On 02/02/2016 08:34 AM, Andrew Morton wrote:
> On Wed, 27 Jan 2016 19:25:06 +0100 Alexander Potapenko <[email protected]> 
> wrote:
> 
>> depending on which allocator (SLAB or SLUB) is being used
>>
>> ...
>>
>> --- a/lib/test_kasan.c
>> +++ b/lib/test_kasan.c
>> @@ -68,7 +68,22 @@ static noinline void __init kmalloc_node_oob_right(void)
>>  static noinline void __init kmalloc_large_oob_right(void)
>>  {
>>      char *ptr;
>> -    size_t size = KMALLOC_MAX_CACHE_SIZE + 10;
>> +    size_t size;
>> +
>> +    if (KMALLOC_MAX_CACHE_SIZE == KMALLOC_MAX_SIZE) {
>> +            /*
>> +             * We're using the SLAB allocator. Allocate a chunk that fits
>> +             * into a slab.
>> +             */
>> +            size = KMALLOC_MAX_CACHE_SIZE - 256;
>> +    } else {
>> +            /*
>> +             * KMALLOC_MAX_SIZE > KMALLOC_MAX_CACHE_SIZE.

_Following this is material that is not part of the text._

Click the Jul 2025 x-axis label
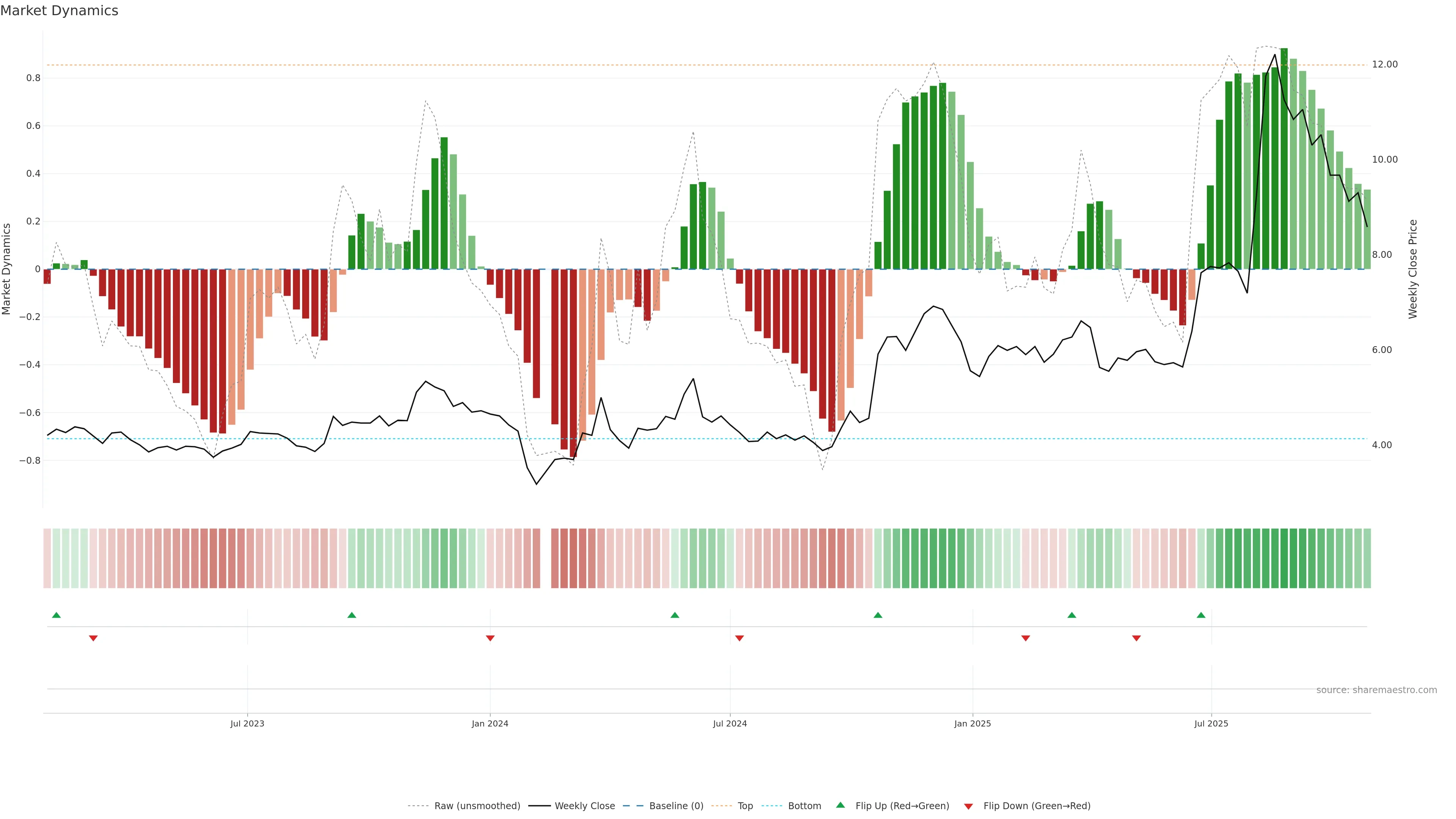The image size is (1456, 819). coord(1211,723)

>> +             * We're using the SLUB allocator. Allocate a chunk that does
>> +             * not fit into a slab to trigger the page allocator.
>> +             */
>> +            size = KMALLOC_MAX_CACHE_SIZE + 10;
>> +    }
> 
> This seems a weird way of working out whether we're using SLAB or SLUB.
> 
> Can't we use, umm, #ifdef CONFIG_SLAB?  If not that then let's cook up
> something standardized rather than a weird just-happens-to-work like
> this.
> 

Actually it would be simpler to not use KMALLOC_MAX_CACHE_SIZE at all.
Simply replace it with 2 or 3 PAGE_SIZEs.